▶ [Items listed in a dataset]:
_ _ _ _
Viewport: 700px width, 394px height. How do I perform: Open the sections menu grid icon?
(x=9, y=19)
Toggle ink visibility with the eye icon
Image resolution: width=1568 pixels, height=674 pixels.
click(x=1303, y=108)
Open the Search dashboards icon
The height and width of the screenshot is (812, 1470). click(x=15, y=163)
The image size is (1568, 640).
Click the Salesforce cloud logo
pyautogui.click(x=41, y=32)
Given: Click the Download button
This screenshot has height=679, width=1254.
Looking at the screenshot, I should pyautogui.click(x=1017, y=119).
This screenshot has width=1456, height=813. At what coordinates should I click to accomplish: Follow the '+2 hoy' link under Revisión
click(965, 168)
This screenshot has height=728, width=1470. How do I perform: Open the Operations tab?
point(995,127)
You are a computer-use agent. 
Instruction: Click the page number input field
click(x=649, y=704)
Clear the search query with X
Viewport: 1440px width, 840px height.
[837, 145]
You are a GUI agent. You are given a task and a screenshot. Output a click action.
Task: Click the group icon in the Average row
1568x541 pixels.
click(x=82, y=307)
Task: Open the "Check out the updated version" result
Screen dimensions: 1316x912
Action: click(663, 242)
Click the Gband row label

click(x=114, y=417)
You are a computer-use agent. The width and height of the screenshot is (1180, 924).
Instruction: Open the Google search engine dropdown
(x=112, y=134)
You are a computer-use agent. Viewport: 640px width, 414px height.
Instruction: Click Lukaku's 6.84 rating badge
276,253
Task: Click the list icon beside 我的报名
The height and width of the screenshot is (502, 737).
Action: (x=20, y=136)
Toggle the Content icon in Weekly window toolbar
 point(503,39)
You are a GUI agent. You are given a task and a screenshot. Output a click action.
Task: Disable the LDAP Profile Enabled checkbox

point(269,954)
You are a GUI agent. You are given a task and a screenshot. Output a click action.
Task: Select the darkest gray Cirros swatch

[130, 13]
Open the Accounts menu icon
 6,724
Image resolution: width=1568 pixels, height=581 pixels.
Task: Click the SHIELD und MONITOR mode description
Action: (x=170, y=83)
_ _ _ _
▶ [TASK INSTRUCTIONS]: Copy the records above exactly, from the first line through the line containing "Given: Click the Download button", and include nothing else.

▶ [RESULT BELOW]:
Viewport: 700px width, 394px height. How do I perform: Open the sections menu grid icon?
(x=9, y=19)
Toggle ink visibility with the eye icon
Image resolution: width=1568 pixels, height=674 pixels.
click(x=1303, y=108)
Open the Search dashboards icon
The height and width of the screenshot is (812, 1470). click(x=15, y=163)
The image size is (1568, 640).
Click the Salesforce cloud logo
pyautogui.click(x=41, y=32)
Given: Click the Download button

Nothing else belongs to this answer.